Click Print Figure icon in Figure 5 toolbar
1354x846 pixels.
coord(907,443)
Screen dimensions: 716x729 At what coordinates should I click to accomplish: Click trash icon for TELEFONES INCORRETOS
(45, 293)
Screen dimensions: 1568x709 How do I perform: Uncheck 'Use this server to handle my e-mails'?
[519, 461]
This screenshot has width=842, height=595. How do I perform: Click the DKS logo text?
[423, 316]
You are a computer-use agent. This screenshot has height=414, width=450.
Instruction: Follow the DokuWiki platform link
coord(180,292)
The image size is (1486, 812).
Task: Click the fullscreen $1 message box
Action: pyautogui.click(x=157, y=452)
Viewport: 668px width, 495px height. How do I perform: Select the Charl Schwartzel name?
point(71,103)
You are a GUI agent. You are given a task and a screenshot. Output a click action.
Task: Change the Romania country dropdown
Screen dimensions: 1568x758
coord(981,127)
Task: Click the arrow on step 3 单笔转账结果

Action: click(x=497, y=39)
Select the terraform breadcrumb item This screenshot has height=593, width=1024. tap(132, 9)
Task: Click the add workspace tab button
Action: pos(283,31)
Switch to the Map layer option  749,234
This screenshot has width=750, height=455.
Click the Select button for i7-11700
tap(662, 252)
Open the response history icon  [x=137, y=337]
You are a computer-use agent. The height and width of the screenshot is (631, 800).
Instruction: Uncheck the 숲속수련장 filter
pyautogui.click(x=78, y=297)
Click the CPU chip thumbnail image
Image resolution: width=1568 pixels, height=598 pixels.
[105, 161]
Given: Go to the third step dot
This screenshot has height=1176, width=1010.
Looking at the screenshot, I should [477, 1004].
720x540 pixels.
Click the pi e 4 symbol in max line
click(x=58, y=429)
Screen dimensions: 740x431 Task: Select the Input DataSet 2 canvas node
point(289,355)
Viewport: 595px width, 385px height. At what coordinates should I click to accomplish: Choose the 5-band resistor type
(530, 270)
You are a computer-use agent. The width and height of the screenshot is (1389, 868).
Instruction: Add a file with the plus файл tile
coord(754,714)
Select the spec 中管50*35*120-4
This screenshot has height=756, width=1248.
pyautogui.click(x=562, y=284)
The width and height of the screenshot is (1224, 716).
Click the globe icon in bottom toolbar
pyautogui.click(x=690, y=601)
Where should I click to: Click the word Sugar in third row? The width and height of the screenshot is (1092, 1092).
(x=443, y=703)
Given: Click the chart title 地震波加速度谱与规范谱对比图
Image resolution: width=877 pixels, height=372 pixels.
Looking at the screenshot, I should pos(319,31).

━━━━━━━━━━━━━━━━

> Task requirements:
In the entries above, find each line with the string "computer" and copy it.

> Written response:
You are a computer-use agent. This screenshot has height=414, width=450.
You are a computer-use agent. The height and width of the screenshot is (631, 800).
You are a computer-use agent. The width and height of the screenshot is (1389, 868).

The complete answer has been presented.